# Datasets - Reduced data, IRFs, models 

## Introduction

`gammapy.datasets` are a crucial part of the gammapy API. `datasets` constitute `DL4` data - binned counts, IRFs, models and the associated likelihoods. `Datasets` from the end product of the `makers` stage, see [makers notebook](makers.ipynb), and are passed on to the `Fit` or estimator classes for modelling and fitting purposes.

There are three types of `Dataset` available
- `MapDataset`: Binned counts and IRFs on a `WCSGeom` spatial geom and an energy axis; used for 3D analysis, supports cash likelihood
- `SpectrumDataset`: Binned counts and IRFs on a `RegionGeom` and energy axis; used for 1D spectral analysis; supports cash likelihood
- `FluxPointDataset`: Directly supports fitting of pre-computed flux points, no IRF convolution is performed during fitting, and supports `chi2` statistics

`MapDataset` and `SpectrumDataset` in turn support `MapDatasetOnOff` and `SpectrumDatasetOnOff`, respectively, which use `wstat` statistics and should be used when the background is estimated from real off counts. These store, additionally, the `counts_off`, `acceptance` and `acceptance_off data`.


## Setup

In [None]:
import numpy as np
import astropy.units as u
from regions import CircleSkyRegion
from astropy.coordinates import SkyCoord
from gammapy.datasets import (
    MapDataset,
    SpectrumDataset,
    Datasets,
    FluxPointsDataset,
)
from gammapy.data import DataStore
from gammapy.maps import WcsGeom, RegionGeom, MapAxes, MapAxis, Map
from gammapy.modeling.models import SkyModel, PowerLawSpectralModel
from gammapy.estimators import FluxPoints

## MapDataset

The counts, exposure, background, masks, and IRF maps are bundled together in a data structure named `MapDataset`. While the `counts`, and `background` maps are binned in reconstructed energy must have the same geometry, the IRF maps can have a different spatial (coarsely binned and larger) geometry and spectral range (binned in true energies). It is usually recommened that the true energy bin should be larger and more finely sampled and the reco energy bin.

An empty `MapDataset` can be instantiated from any `WcsGeom` object. Binnings of the all IRF axes can be individually configued, otherwise, internal defaults will be selected.

In [None]:
energy_axis = MapAxis.from_energy_bounds(
    1, 10, nbin=11, name="energy", unit="TeV"
)

geom = WcsGeom.create(
    skydir=(83.63, 22.01),
    axes=[energy_axis],
    width=5 * u.deg,
    binsz=0.05 * u.deg,
    frame="icrs",
)

energy_axis_true = MapAxis.from_energy_bounds(
    0.1, 100, nbin=11, name="energy_true", unit="TeV", per_decade=True
)

rad_axis = MapAxis.from_bounds(0, 5, nbin=50, unit="deg", name="rad")

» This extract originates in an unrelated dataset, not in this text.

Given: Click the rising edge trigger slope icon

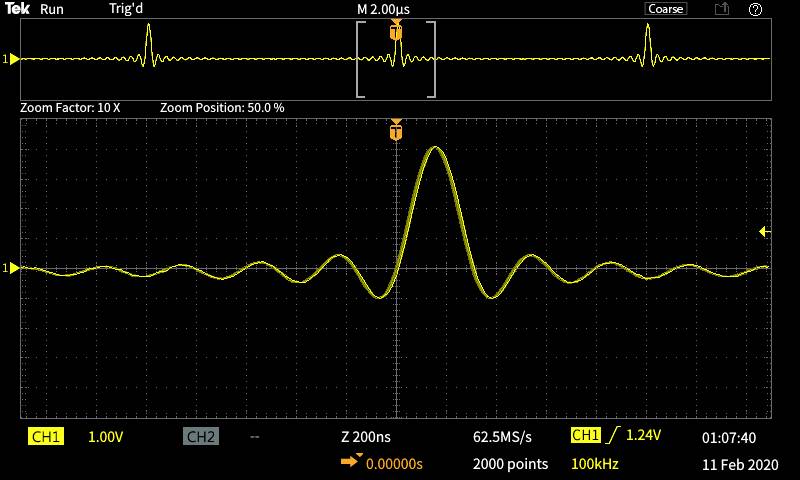Looking at the screenshot, I should coord(613,436).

dataset_empty = MapDataset.create(
    geom=geom,
    energy_axis_true=energy_axis_true,
    rad_axis=rad_axis,
    binsz_irf=0.1,
)

To see the geometry of each map, we can

In [None]:
dataset_empty.geoms

To see how to use the `dataset_empty` in the data reduction process, please see the [makers notebook](makers.ipynb)

### Reading and write datasets

Datasets can be read from and saved to disc using the `read` and write commands, eg:

In [None]:
dataset = MapDataset.read(
    "$GAMMAPY_DATA/cta-1dc-gc/cta-1dc-gc.fits.gz", name="test"
)

In [None]:
# To access the individual components of a dataset, eg counts, you can simply
dataset.background

`Dataset.background` contains the background map computed from the IRF.
To see the model corrected background, use `dataset.npred_background()`

To explore the contents of a `Dataset`, you can simply

In [None]:
print(dataset)

In [None]:
# For a quick info, use
dataset.info_dict()

### Using masks

There are two masks that can be set on a `Dataset`, `mask_safe` and `mask_fit`. 

- The `mask_safe` is computed during the data reduction process according to the specified selection cuts, and should not be changed by the user.
- During modelling and fitting, the user might want to additionally ignore some parts of a reduced dataset, e.g. to restrict the fit to a specific energy range or to ignore parts of the region of interest. This should be done bu applying the `mask_fit`. To details of applying masks, please refer to [Masks-for-fitting](mask_maps.ipynb#Masks-for-fitting:-mask_fit)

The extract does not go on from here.